# Thermomechanical Treatment-Enabled Short-Circuit Diffusion Enhances Molten-Carbonate Corrosion Resistance of an Alumina-Forming Austenitic Alloy

**Authors:** Haocheng Jiang, Haicun Yu, Yuehong Zheng, Faqi Zhan, Peiqing La

PMC · DOI: 10.3390/ma19061206 · Materials · 2026-03-19

## TL;DR

A thermomechanical treatment improves the corrosion resistance of an alumina-forming alloy in molten carbonates by enhancing aluminum diffusion.

## Contribution

A novel thermomechanical treatment strategy is introduced to enhance short-circuit diffusion and Al oxidation in molten-carbonate environments.

## Key findings

- Annealing at 800 °C after cold rolling significantly reduces corrosion rates compared to 1000 °C.
- Ultrafine grains and NiAl precipitates enable rapid formation of a protective LiAlO2/Al2O3 layer.
- High-temperature microstructures lead to non-protective oxide scales due to insufficient Al flux.

## Abstract

Developing stable alumina-based scales is critical for alumina-forming austenitic (AFA) alloys exposed to highly basic molten carbonates.
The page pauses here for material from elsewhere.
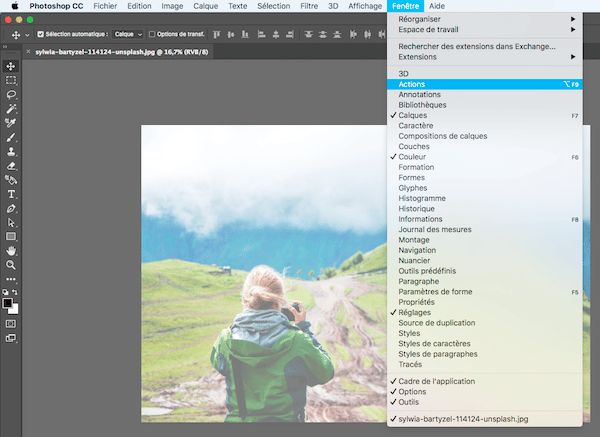The width and height of the screenshot is (600, 437).
Task: Enable the Options de transf. checkbox
Action: pos(149,34)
However, the inherently sluggish diffusion of Al in austenite often limits the establishment of continuous protective layers. Herein, a thermomechanical treatment (TMT) strategy is proposed to enhance short-circuit diffusion pathways and promote selective Al oxidation in a Li–Na–K carbonate melt at 700 °C. After 90% cold rolling, annealing at 800 °C and 1000 °C generated two distinct microstructural states characterized by different grain boundary types, dislocation densities, and NiAl precipitate populations. The 800 °C-annealed alloy exhibits a significantly lower steady-state corrosion rate (~62 μm/yr) compared with the coarse-grained 1000 °C counterpart. EBSD and TEM analyses reveal that ultrafine grains, abundant low-angle boundaries, and finely dispersed NiAl precipitates provide efficient fast-diffusion channels and local Al reservoirs, enabling rapid formation of a continuous LiAlO2/Al2O3 inner layer. In contrast, insufficient Al flux in the 1000 °C microstructure results in extensive internal oxidation and growth of a thick, non-protective LiFeO2/NiO scale. These findings demonstrate that controlling the defect and grain-boundary structure via TMT is an effective route to overcome Al diffusion limitations and improve the molten-carbonate corrosion resistance of AFA alloys.

## Linked entities

- **Chemicals:** Al2O3 (PubChem CID 9989226)

## Full-text entities

- **Chemicals:** NiO (MESH:C028007), LiAlO2 (MESH:C405267), Al2O3 (MESH:D000537), Austenitic (-), Alloy (MESH:D000497), Al (MESH:D000535), carbonates (MESH:D002254)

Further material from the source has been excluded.